Insufficient carbohydrate intake, insufficient protein intake, insufficient total caloric intake — these three factors can independently induce Overtraining Syndrome without any change in training volume. The effect of insufficient protein is particularly striking: statistically, each unit of protein deficit corresponds to an odds ratio (OR) of 16.7 for developing Overtraining Syndrome.

Overtraining Syndrome patients show what the authors called “Paradoxical Deconditioning”: their physiological markers don’t resemble athletes — they resemble sedentary individuals. Metabolic rate drops, body fat increases, muscle mass decreases, hormonal responses blunt. They keep training, but the adaptive benefit of that training has completely disappeared.
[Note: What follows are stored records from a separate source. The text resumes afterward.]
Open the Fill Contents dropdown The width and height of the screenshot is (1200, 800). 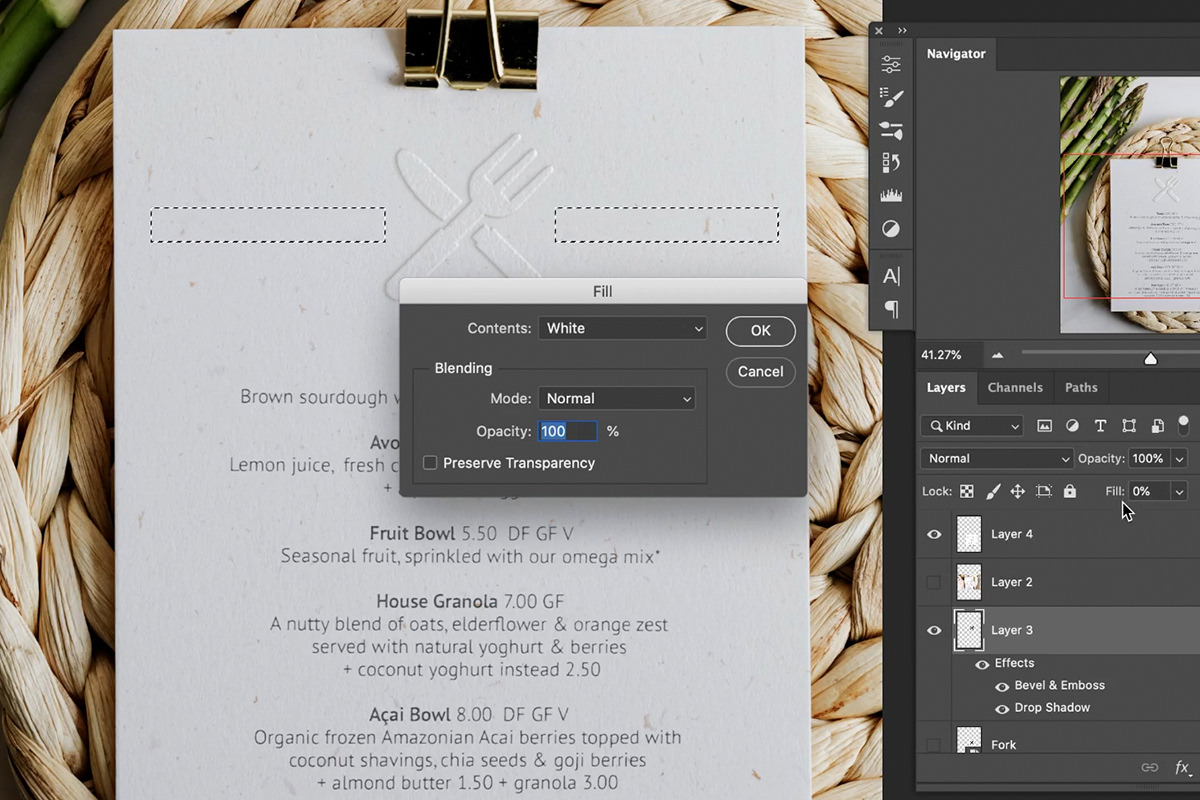pos(622,328)
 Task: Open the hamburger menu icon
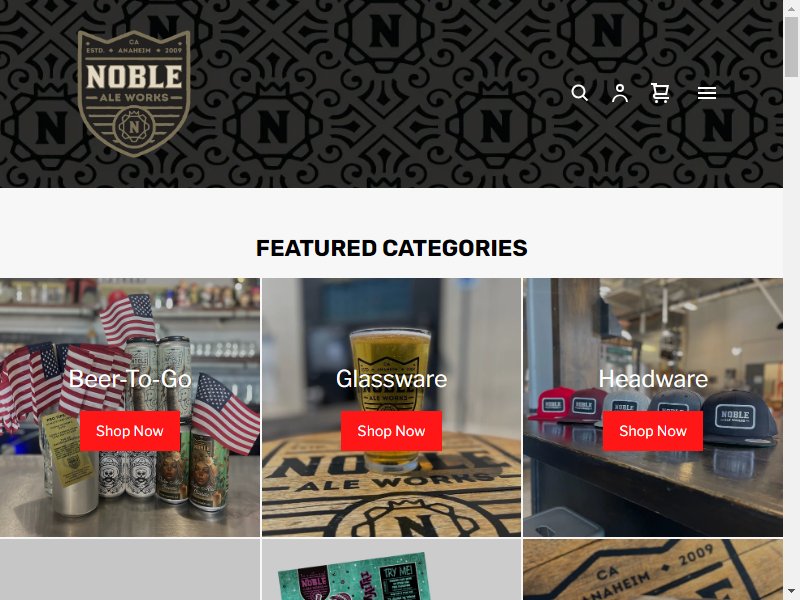click(x=707, y=93)
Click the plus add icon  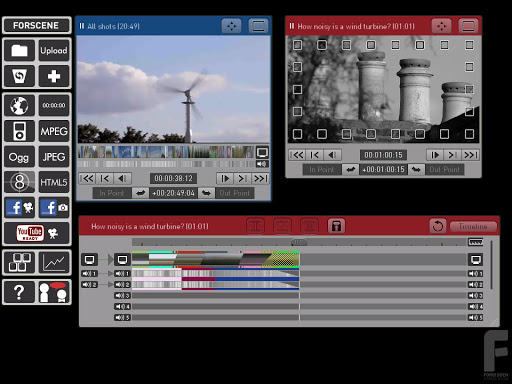coord(54,76)
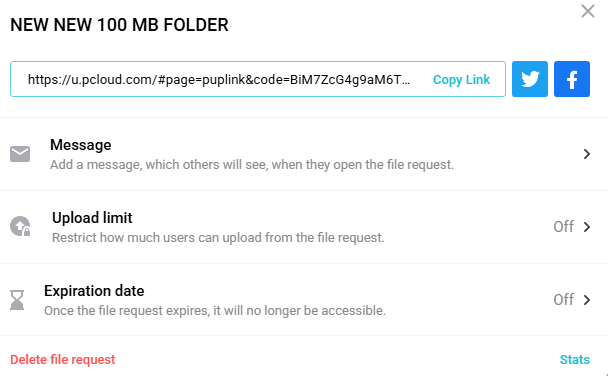Expand the Upload limit chevron
The height and width of the screenshot is (376, 608).
click(587, 227)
Not enough sleep: recovery capacity drops. Not enough calories: repair materials run short. High life stress: the same training load creates more effective physiological stress. Volume hasn’t increased, but the denominator of recovery capacity is shrinking — relative stress rises.

What This Means for Training Design

Program design isn’t just about arranging training stimuli — it’s about designing the recovery rhythm. Supercompensation needs both adequate stress and adequate recovery. High weekly intensity without planned recovery days or recovery weeks leaves no space for supercompensation to occur.

Overloading is a conscious choice, not a byproduct of “training hard.” The question isn’t whether to apply stress — it’s how much and how much recovery follows. This is a variable that needs active management.

The Functional Overreaching boundary is unpredictable; conservative accumulation is more reliable than aggressive escalation. Aubry 2014 made it clear: Acute Fatigue is the optimal pre-taper state; pushing into Functional Overreaching is counterproductive — and you can’t tell in the moment which side of the line you’re on.

Overtraining Syndrome risk depends on recovery capacity, which is jointly determined by diet, sleep, and life stress. The same training program produces completely different effective stress loads under different life conditions.

The essence of program design is managing the rhythm of stress within the limits of what recovery can handle. When recovery isn’t designed seriously, training stimuli are just stress accumulation.

It doesn’t matter how polished your program looks. If recovery doesn’t happen, it’s all wasted effort.